The Multiplicity of the Goddess
- Michelle Del Valle
- Oct 9
- 4 min read
The earliest known depictions of the divine are overwhelmingly feminine. The first sacred symbols we have, etched in stone, shaped in clay, were born from and centered around feminine power. These beginnings remind us that divinity has always been imagined in many forms, but most often, at first, as feminine.
What draws me most to the modern reclamation of the feminine narrative is how clearly it mirrors the goddesses themselves: never one-dimensional, but multifaceted, contradictory, expansive. Their stories travel across time and culture, reflecting the complexity of womanhood in all its forms. Myths echo the erasure of real women from history, yet they also forecast something deeper: a remembering of our power, depth, and contradiction.
The feminine is not singular, passive, or perfect. She is layered, contradictory, and ever-evolving, and it is this multiplicity that makes her divine.
My fascination with goddesses began early. I still remember seeing Uma Thurman as Venus in The Adventures of Baron Munchausen: radiant, sensual, and entirely (and mischievously) at the mercy of her husband, Mars. That image stayed with me. For years, I thought a goddess was either a beautiful muse or a jealous man’s possession. Those early impressions etched into me the idea that femininity meant softness, desire, and the duty to soothe another’s rage. Anger, especially my own, felt dangerous… something to suppress rather than feel or express.
Of course, life complicates things. The goddess is not only maiden or muse, but complex. She holds rage as well as tenderness, desire as well as discipline. Even softness changes depending on the circumstance.
When I first began exploring tarot and mysticism, I was drawn to The Goddess Tarot by Kris Waldherr. It became a doorway into stories from many cultures and times. Through its archetypes, I started tracing the threads that connect them, like how migration, cultural exchange, and even colonization reshaped their stories into the versions we know today.
When I think about the multiplicity of the goddess now, I find myself returning to Artemis. She can often be misunderstood, painted in black and white, stripped of nuance. Known as the Goddess of the Hunt, of virgins, and of wild animals, she is Apollo’s twin and later mirrored as Diana in Roman mythology. We often frame her independence and wildness as purely “masculine” qualities, forgetting the deeply feminine urge that underlies them: to protect, nurture, defend what is sacred.

But Artemis herself is not one goddess, but many. Over centuries her image can be found fused with others: Artemis of Ephesus, Kybele, and more. Fertility, protection, land, body: all layered within her mythology. Which is real? All of them.

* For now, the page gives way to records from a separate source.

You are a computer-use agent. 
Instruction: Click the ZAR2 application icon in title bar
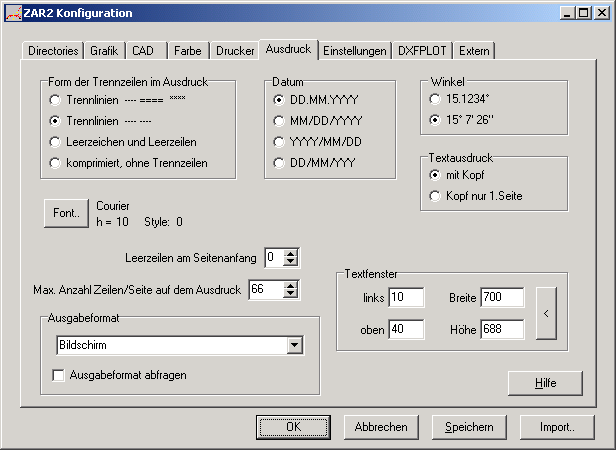click(x=12, y=13)
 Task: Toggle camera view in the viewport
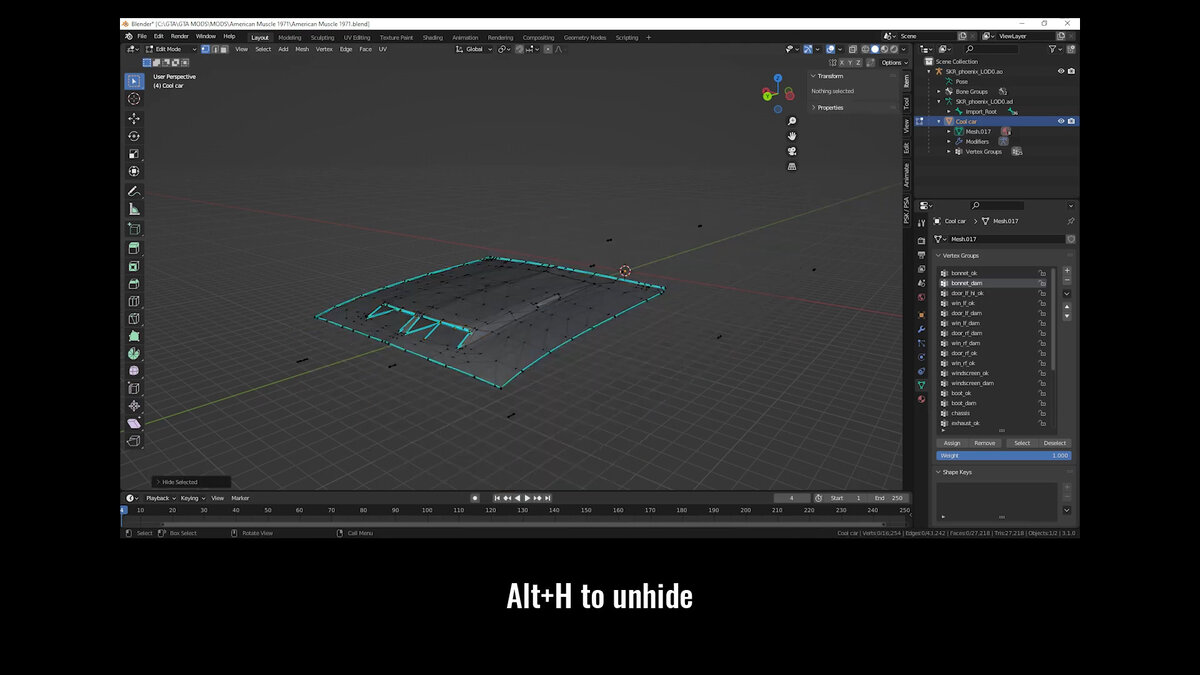[792, 151]
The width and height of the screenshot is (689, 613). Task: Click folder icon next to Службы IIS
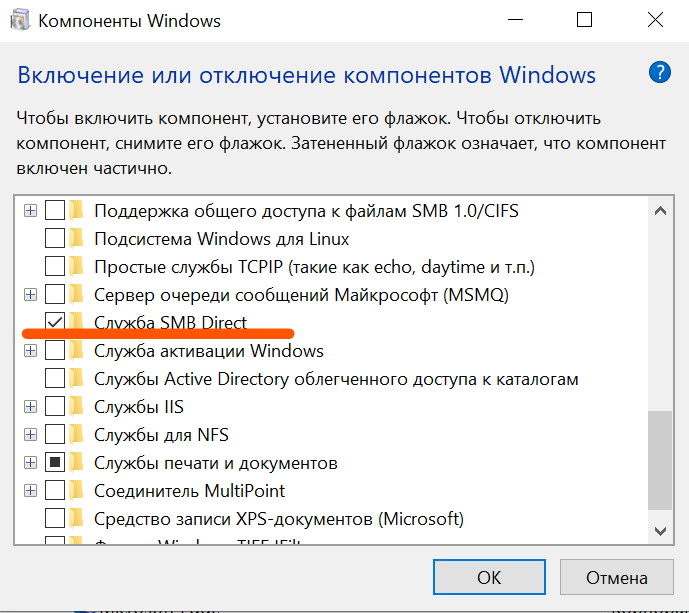click(x=78, y=407)
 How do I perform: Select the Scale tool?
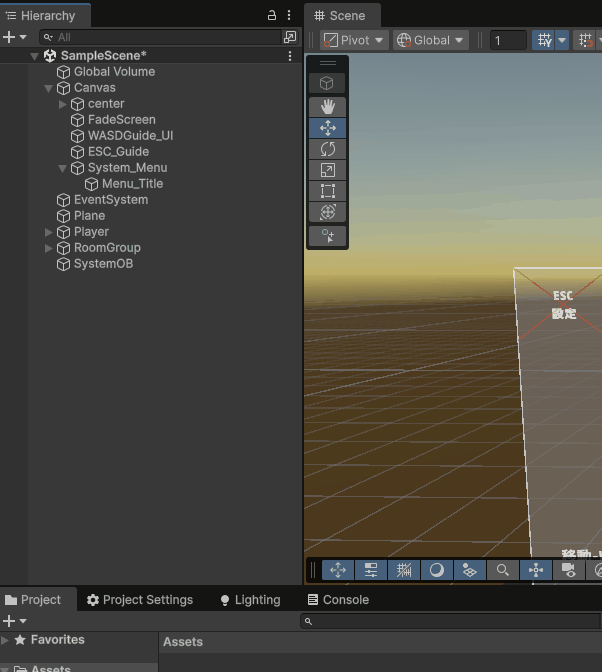327,170
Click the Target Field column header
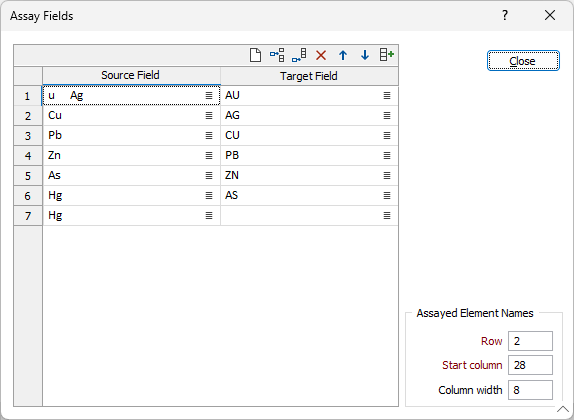574x420 pixels. [x=309, y=76]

This is the heart of myth, how it’s told, who tells it, and why it still matters. In Western culture, we’re taught to see myth as fiction. Yet for generations, people prayed to these gods and goddesses, built temples, and wove their stories into ritual, survival, and the turning of the seasons.

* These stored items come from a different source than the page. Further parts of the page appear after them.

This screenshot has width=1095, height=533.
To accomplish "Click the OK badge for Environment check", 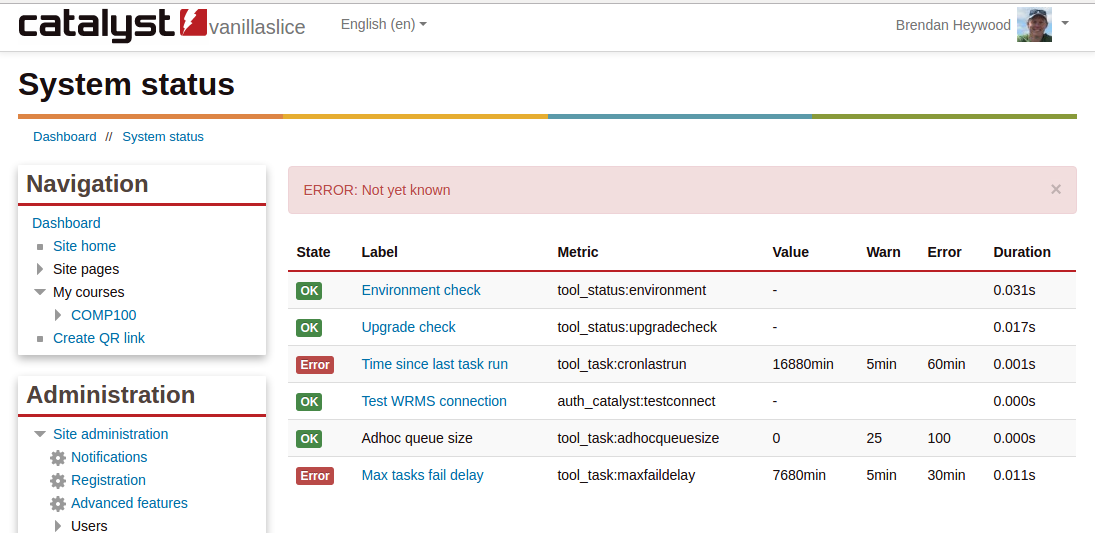I will pos(309,291).
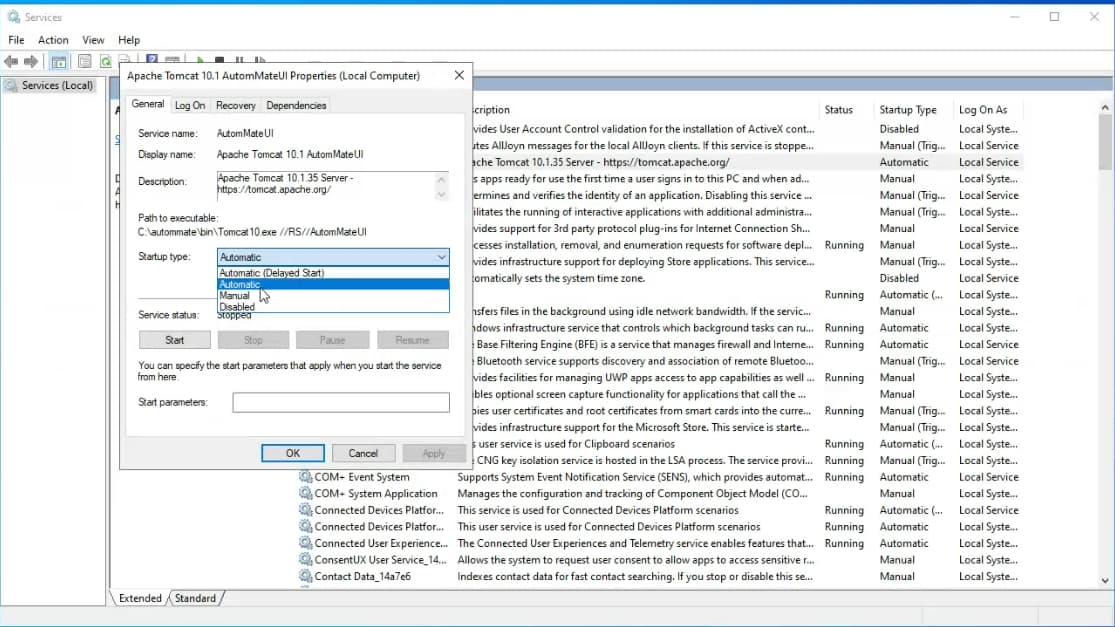Pick 'Disabled' from the startup type list
The width and height of the screenshot is (1115, 627).
237,307
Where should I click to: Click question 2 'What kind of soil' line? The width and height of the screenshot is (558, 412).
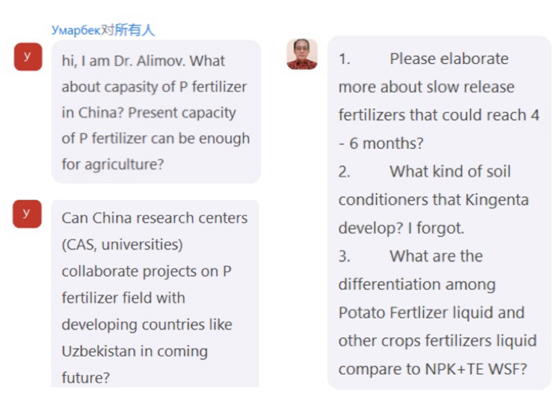425,171
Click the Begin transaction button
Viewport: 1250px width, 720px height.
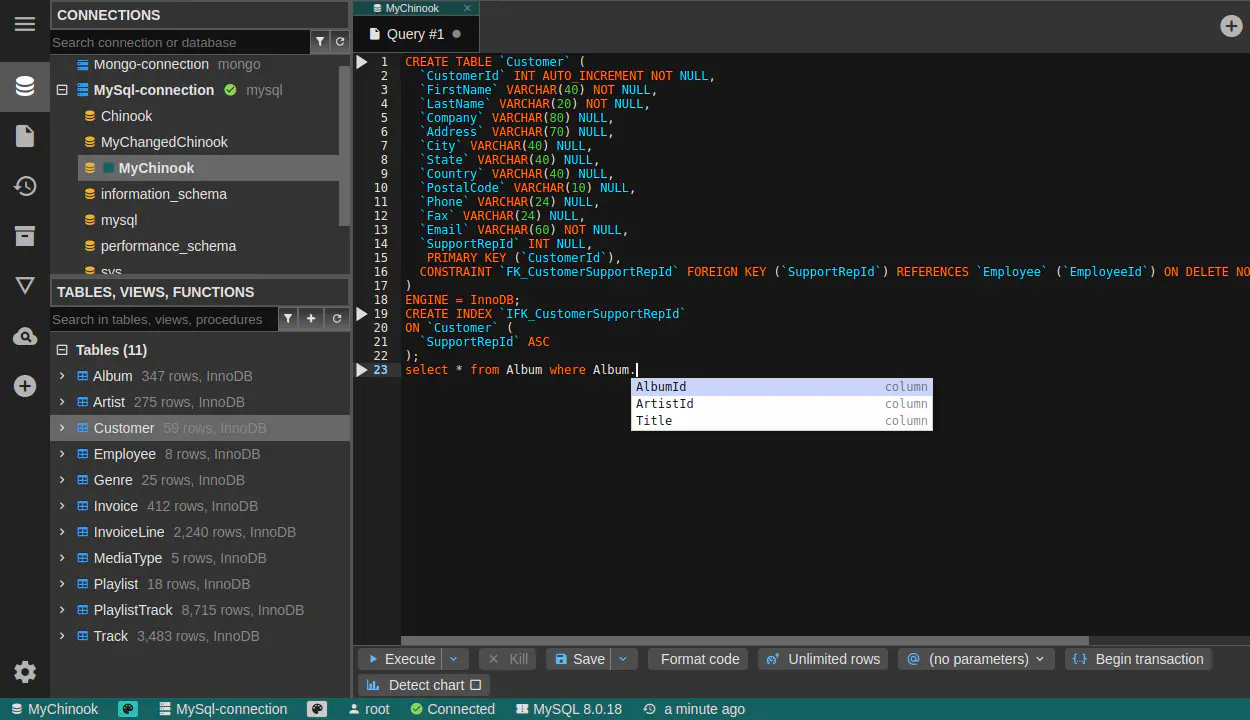(1138, 659)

One story that captures this idea is the sacrifice of Iphigenia. Versions differ, but the theme is constant: contradiction. Agamemnon, preparing to sail to war, is told he must appease Artemis to gain favorable winds. The price is his daughter’s life. Why would the protector of virgins demand the death of an innocent girl to serve a man’s thirst for conquest?

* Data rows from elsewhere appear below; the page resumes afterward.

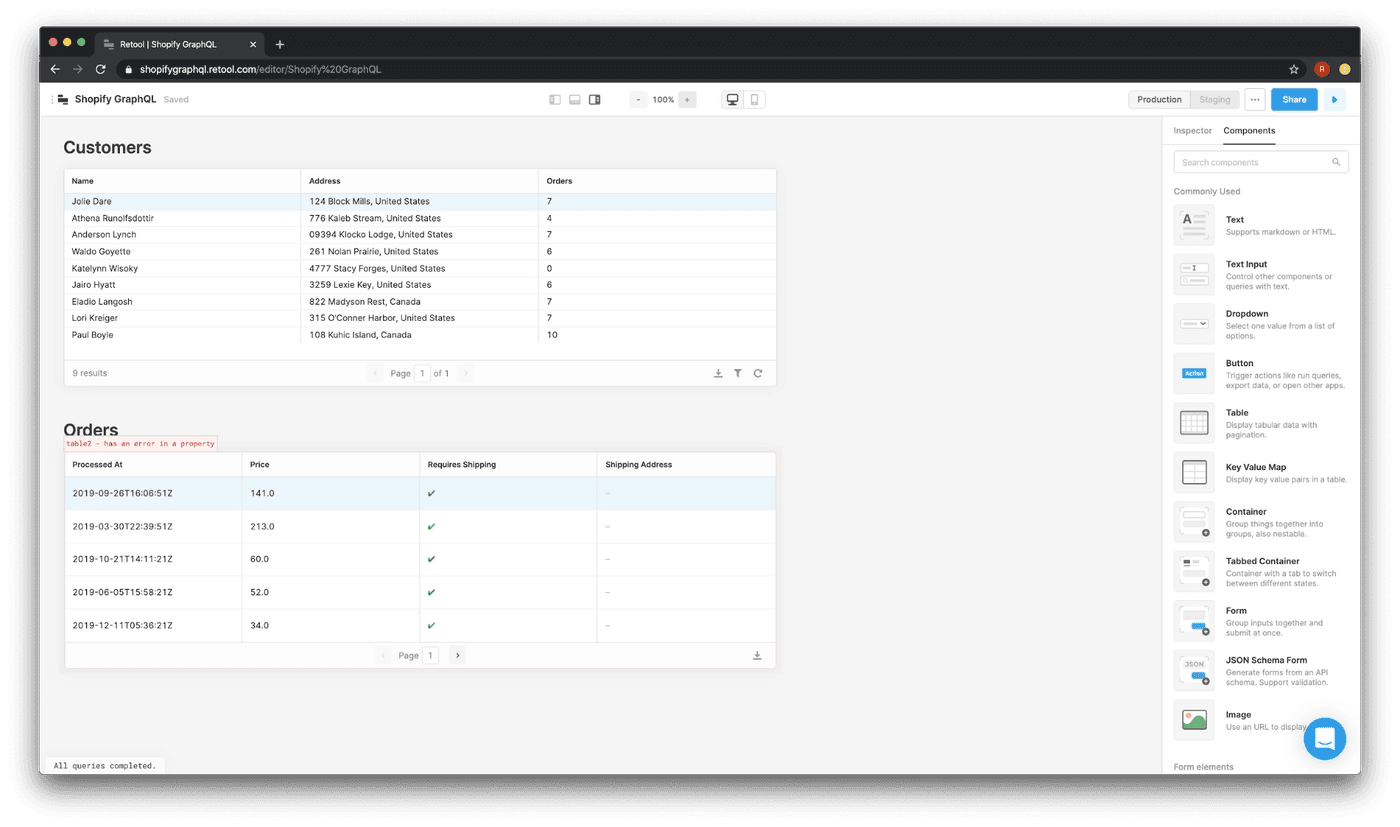Select the desktop layout view
This screenshot has width=1400, height=827.
click(733, 100)
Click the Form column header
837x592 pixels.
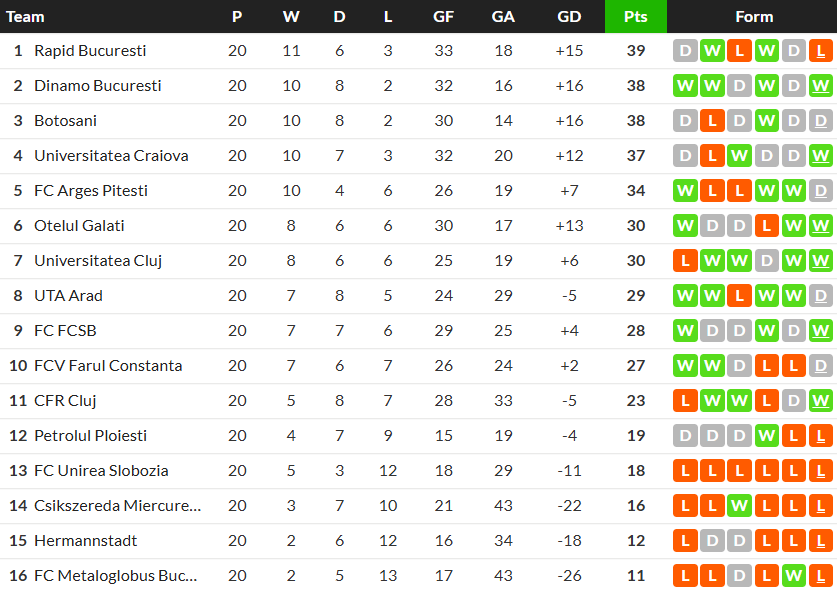click(754, 16)
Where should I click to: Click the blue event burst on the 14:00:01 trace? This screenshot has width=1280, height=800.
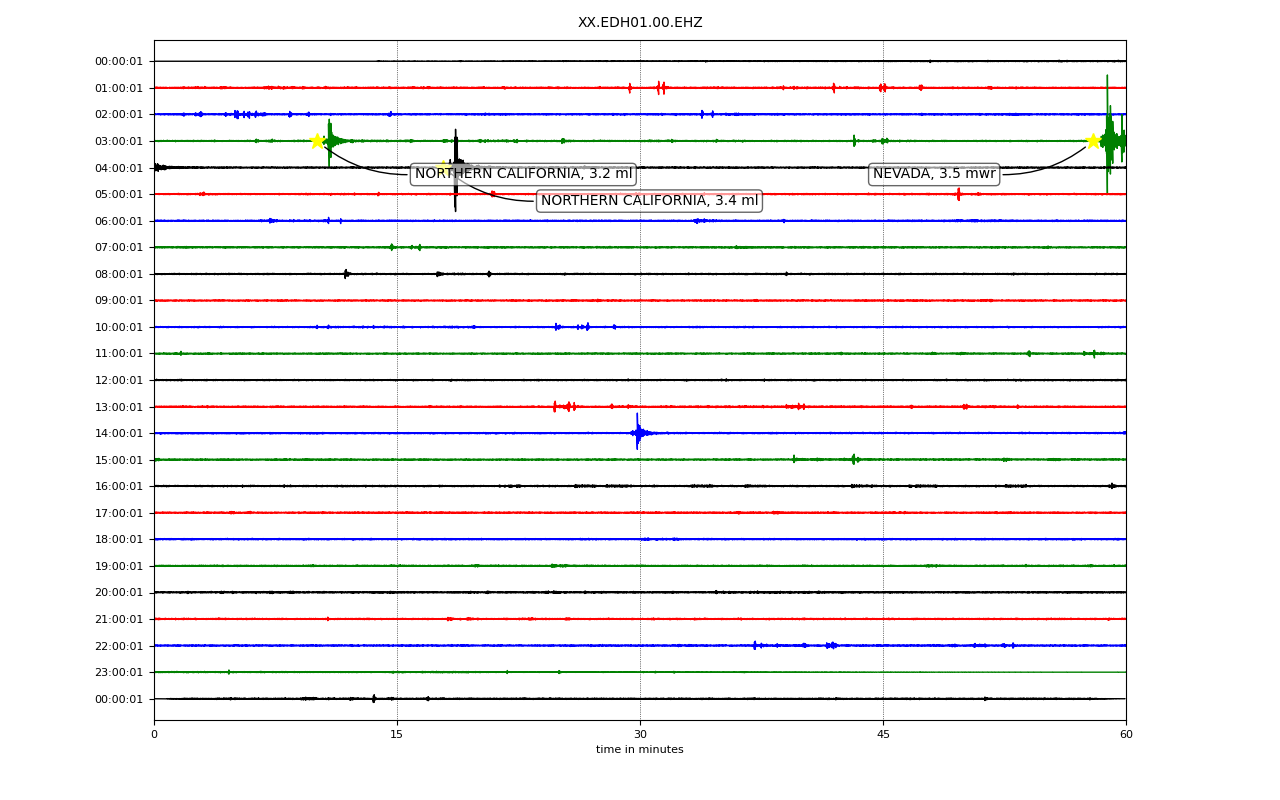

As the girl is brought to the altar, Artemis watches, not as a vengeful goddess, but as a witness to a ritual she may never have sanctioned at all. Just as the fire is lit, she intervenes. She replaces Iphigenia with a deer, carrying the girl away to become a high priestess in her temple: sacred, not sacrificed.
Other versions paint Artemis differently; cruel, complicit, merciless, and that too is part of her story. Her contradictions do not lessen her divinity; they deepen it.
This is the multiplicity of it all. Artemis is protector and punisher, merciful and merciless, worshipped as one goddess and remembered as another. She resists a single story. As does the feminine.
The myths remind me that the divine feminine has never been about perfection but about holding contradictions. To understand the goddess in her multiplicity is to remember that we, too, are many; that contradiction is not a flaw but a form of the sacred.
As I’ve grown, I’ve learned to honor those contradictions in myself. Multiplicity is not something to remove, it is something to embody.
Resources I Love
If you want to dive deeper into the goddesses and myths I’ve explored here, these are some of my favorite resources:
The Goddess Project by Dr. Carla Ionescu – Dr. Ionescu is one of the foremost experts on Artemis, Artemis of Ephesus, and many other goddesses. Her podcast and work are a treasure of insight, storytelling, and modern wisdom. She is, in many ways, a modern-day goddess herself.
Clytemnestra by Costanza Cosati – A retelling of the myth from Clytemnestra’s perspective, giving voice and agency to a character who is often sidelined. Women are no longer just the backdrop of epic stories but, in Cosati’s version, the backbone of the narratives we know.
Atalanta by Jennifer Saint – Atalanta, protected by Artemis, grows up wild, athletic, and strong. She is one of the few mythic heroines portrayed alongside men in epic adventures, living fully as her own character (a force to be reckoned with) rather than as a supporting figure.